## [Task brief]
Your answer should be one number: how many lines below hold the word "icon".

## [Saved entries]
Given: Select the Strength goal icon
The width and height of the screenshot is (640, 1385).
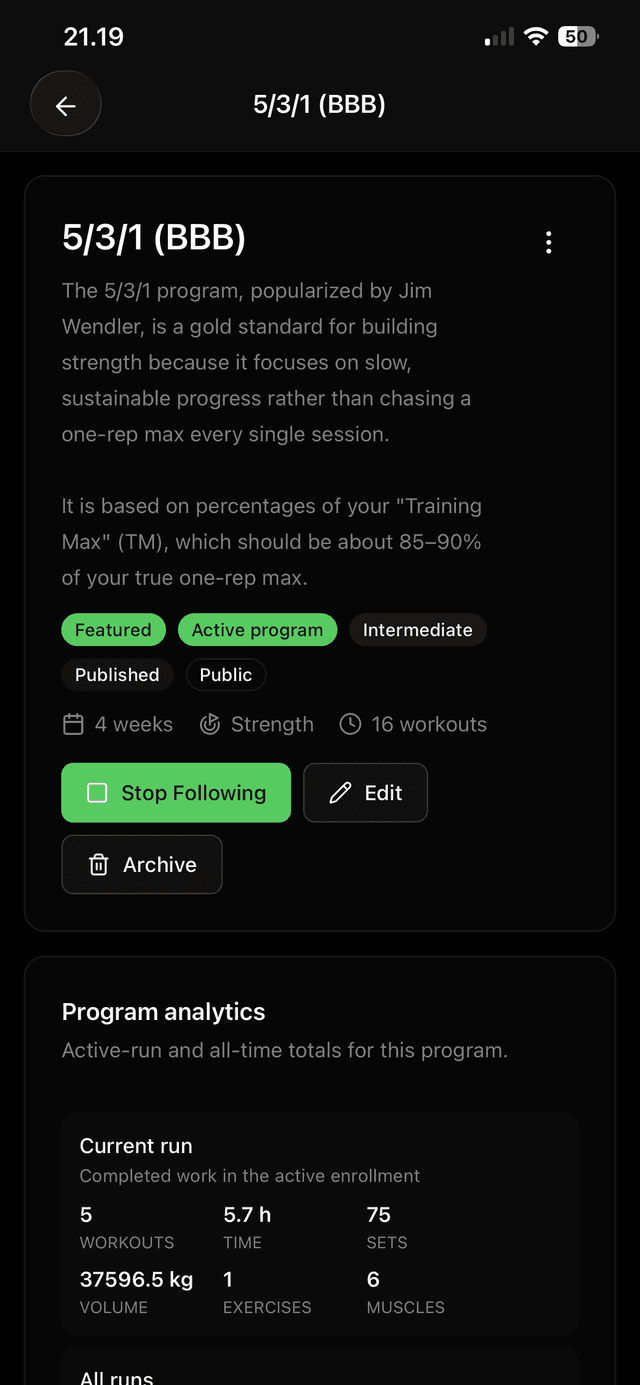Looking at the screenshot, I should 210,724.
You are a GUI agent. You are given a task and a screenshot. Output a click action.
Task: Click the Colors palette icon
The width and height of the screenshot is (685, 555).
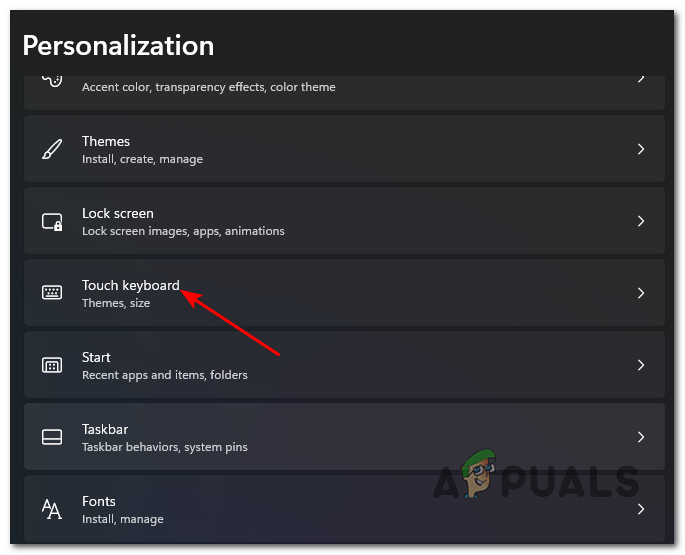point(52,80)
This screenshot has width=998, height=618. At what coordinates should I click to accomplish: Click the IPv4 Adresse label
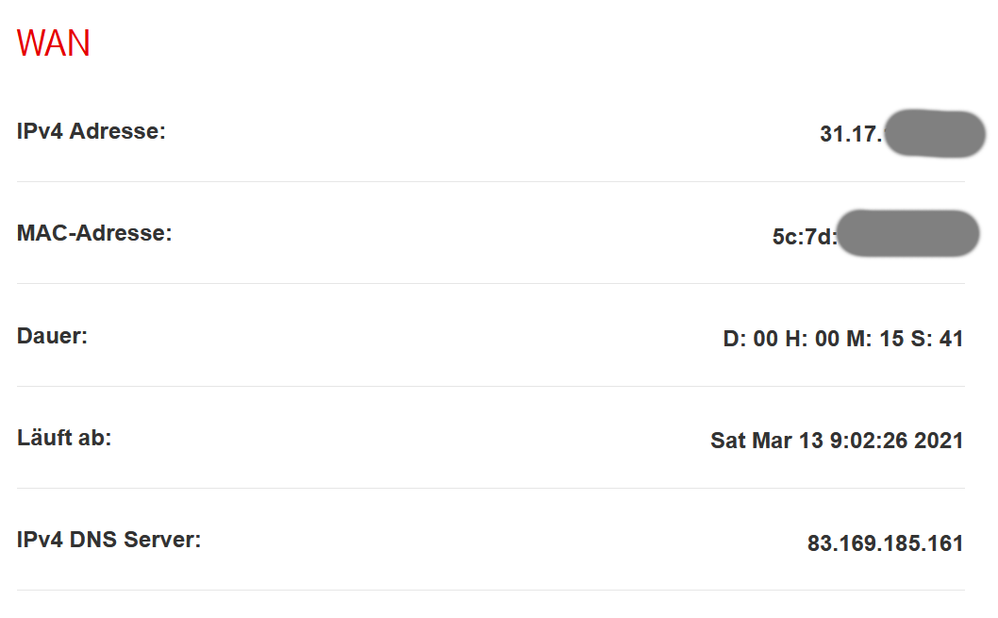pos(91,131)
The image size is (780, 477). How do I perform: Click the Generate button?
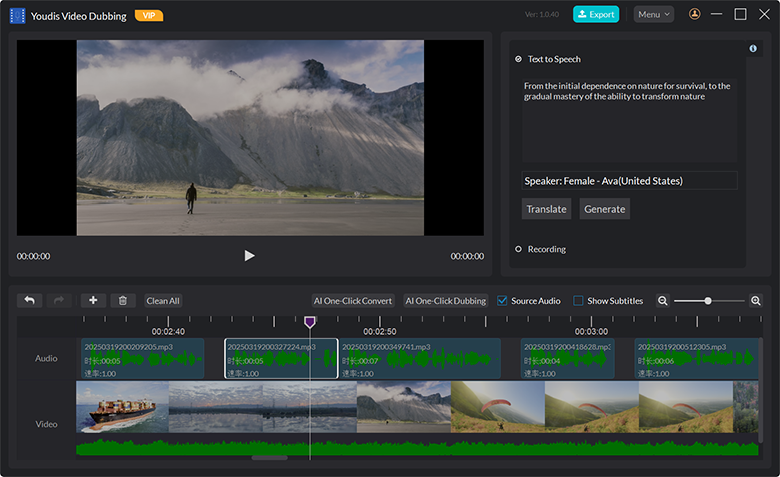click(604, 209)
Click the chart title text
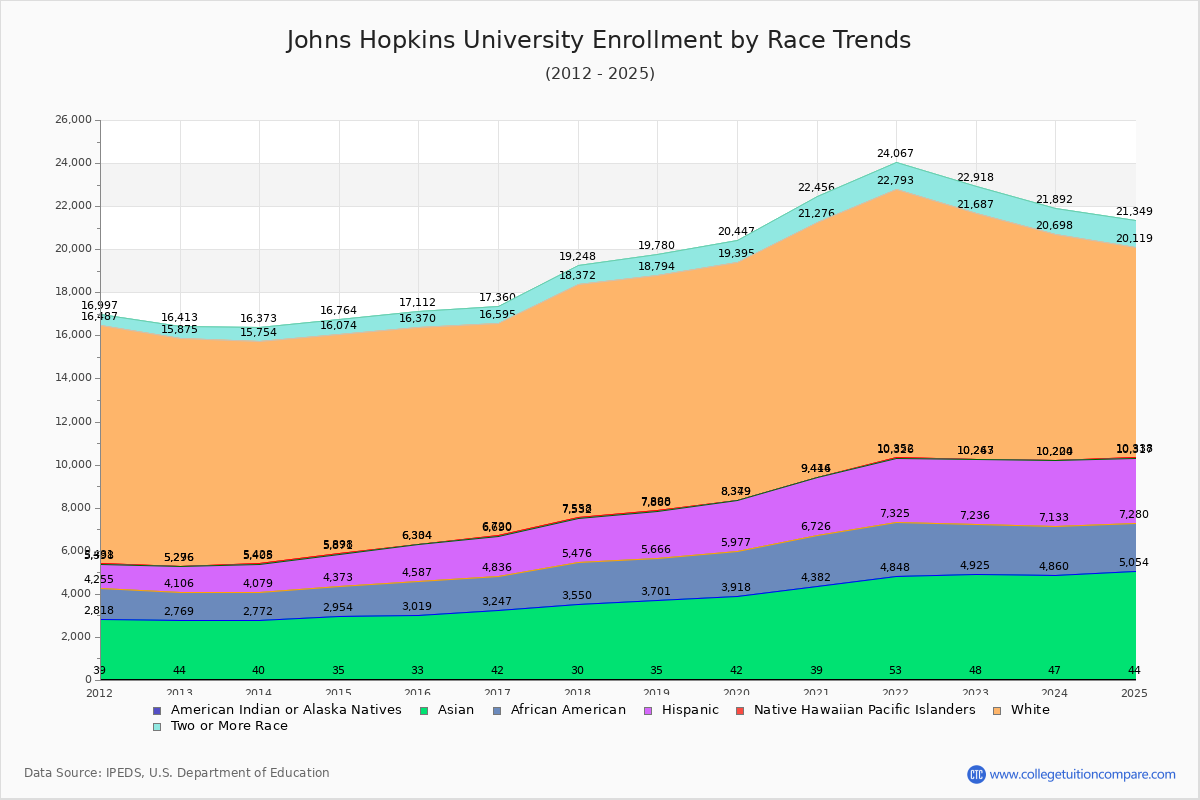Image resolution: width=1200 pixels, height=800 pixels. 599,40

## [Expected output]
2